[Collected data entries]
───

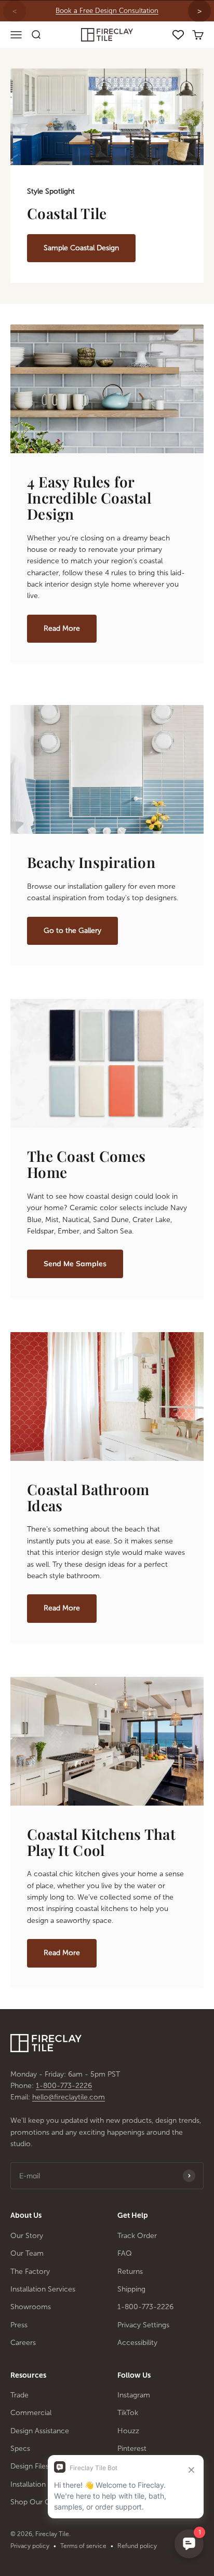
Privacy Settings (143, 2325)
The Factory (30, 2271)
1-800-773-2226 (64, 2085)
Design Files (29, 2466)
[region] (107, 11)
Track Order (137, 2235)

───

Set down exactly, and only, the lines from the one with "The Factory (30, 2271)" to the final line of the data.

The Factory (30, 2271)
1-800-773-2226 (64, 2085)
Design Files (29, 2466)
[region] (107, 11)
Track Order (137, 2235)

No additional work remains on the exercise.